*** Opening DATA EXCERPTS ***
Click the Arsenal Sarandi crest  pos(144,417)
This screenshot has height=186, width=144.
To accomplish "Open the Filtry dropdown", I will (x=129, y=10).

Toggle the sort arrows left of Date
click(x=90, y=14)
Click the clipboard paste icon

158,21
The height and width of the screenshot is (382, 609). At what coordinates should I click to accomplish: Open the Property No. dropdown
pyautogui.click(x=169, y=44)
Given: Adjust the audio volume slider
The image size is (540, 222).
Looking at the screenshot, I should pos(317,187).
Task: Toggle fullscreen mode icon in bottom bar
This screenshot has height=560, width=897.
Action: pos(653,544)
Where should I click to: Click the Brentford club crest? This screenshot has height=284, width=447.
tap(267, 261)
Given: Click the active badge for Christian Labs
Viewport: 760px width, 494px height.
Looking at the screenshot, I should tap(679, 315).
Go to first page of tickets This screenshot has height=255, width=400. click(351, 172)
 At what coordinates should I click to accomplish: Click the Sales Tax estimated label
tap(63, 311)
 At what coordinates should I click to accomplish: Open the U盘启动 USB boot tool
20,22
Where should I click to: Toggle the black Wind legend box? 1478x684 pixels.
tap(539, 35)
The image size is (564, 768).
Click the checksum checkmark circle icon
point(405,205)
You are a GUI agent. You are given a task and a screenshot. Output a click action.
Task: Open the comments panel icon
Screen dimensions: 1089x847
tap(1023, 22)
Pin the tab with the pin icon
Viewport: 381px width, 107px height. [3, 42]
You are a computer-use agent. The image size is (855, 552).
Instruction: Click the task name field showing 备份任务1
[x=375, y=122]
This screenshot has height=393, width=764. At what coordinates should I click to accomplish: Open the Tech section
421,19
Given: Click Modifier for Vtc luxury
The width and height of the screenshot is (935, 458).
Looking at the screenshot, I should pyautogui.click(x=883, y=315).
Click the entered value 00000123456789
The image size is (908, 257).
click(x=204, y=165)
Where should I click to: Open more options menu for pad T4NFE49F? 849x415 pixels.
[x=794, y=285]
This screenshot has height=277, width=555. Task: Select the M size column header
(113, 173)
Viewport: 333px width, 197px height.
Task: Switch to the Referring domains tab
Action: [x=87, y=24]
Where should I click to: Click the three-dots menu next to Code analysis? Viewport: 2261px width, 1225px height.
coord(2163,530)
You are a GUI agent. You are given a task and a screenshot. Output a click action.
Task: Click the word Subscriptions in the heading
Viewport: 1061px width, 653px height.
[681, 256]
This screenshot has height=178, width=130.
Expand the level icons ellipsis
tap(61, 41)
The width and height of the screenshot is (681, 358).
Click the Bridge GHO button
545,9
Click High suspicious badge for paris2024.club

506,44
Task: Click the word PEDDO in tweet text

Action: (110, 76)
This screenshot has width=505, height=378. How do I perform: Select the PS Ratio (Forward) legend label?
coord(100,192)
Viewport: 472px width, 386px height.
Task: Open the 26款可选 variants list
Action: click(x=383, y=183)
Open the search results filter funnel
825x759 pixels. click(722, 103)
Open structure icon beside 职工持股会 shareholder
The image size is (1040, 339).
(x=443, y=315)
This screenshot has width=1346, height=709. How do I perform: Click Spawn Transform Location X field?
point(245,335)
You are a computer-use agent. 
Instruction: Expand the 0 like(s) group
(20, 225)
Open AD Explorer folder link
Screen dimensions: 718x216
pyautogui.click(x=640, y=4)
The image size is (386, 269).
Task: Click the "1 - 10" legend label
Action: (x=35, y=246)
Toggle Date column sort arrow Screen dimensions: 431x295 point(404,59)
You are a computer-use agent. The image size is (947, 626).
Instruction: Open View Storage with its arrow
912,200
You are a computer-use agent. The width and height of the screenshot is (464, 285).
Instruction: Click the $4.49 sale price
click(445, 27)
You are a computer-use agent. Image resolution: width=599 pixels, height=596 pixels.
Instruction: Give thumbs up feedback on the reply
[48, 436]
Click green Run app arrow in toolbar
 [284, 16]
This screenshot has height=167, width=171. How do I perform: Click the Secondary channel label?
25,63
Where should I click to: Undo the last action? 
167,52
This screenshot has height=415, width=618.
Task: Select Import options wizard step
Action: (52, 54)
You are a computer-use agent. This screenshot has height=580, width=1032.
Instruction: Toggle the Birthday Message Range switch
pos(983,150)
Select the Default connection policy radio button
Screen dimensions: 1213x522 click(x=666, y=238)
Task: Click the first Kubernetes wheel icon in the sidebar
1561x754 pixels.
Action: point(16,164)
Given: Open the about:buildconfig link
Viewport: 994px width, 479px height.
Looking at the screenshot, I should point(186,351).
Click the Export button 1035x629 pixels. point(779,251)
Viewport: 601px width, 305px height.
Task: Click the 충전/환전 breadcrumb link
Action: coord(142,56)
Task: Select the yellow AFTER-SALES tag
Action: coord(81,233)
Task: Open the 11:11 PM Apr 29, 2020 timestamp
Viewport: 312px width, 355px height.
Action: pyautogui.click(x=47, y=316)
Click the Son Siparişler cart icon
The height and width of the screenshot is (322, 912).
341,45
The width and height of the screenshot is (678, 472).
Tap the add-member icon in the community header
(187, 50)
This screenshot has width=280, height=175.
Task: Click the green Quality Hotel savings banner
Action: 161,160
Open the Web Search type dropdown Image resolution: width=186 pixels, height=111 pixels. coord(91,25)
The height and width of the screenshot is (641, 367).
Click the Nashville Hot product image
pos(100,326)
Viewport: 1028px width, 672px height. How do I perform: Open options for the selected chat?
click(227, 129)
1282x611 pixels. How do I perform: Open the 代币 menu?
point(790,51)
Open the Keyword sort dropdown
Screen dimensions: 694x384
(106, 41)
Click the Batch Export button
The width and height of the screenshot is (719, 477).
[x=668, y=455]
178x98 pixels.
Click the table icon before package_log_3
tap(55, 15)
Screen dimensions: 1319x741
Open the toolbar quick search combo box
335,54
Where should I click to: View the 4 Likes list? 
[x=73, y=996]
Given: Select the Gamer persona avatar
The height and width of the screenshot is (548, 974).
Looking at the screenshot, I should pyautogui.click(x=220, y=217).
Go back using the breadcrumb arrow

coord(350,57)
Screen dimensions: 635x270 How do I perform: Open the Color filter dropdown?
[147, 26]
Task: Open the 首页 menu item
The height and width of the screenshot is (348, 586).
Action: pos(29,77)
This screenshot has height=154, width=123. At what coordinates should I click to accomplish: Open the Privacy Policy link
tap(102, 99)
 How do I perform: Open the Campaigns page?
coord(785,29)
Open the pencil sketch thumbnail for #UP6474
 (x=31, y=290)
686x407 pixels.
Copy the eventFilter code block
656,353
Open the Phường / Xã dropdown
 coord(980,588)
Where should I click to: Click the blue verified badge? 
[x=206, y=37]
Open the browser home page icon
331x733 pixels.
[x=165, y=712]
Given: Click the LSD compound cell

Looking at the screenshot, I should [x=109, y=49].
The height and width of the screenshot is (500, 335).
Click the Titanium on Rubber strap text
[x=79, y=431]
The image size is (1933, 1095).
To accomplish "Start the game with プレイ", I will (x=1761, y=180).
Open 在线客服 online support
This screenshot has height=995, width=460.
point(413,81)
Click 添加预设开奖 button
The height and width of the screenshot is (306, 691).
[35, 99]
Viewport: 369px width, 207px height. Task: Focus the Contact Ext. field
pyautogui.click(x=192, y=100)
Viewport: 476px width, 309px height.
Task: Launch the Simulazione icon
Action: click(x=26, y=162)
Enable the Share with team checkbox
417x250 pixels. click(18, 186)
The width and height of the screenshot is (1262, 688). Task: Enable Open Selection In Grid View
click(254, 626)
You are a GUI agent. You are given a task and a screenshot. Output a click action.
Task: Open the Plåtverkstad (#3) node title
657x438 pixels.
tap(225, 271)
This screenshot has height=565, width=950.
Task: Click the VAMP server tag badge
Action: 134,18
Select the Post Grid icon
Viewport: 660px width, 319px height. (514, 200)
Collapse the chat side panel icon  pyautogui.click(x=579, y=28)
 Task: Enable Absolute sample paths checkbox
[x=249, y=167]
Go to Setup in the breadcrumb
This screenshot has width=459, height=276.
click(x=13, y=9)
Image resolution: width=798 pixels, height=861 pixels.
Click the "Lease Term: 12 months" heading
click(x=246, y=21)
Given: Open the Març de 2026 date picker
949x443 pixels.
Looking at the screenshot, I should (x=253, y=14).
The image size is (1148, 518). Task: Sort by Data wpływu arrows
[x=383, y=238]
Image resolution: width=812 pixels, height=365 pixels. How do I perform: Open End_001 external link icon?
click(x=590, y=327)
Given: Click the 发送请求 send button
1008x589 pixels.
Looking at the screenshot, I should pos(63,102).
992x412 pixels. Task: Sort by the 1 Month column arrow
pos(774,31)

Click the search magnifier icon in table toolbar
*** Closing DATA EXCERPTS ***
> [DIRECTIONS FOR THIS TASK]: Exactly how many lines of the listing hold the word "first"? State only the number.

> [PROBLEM SOLUTION]: 2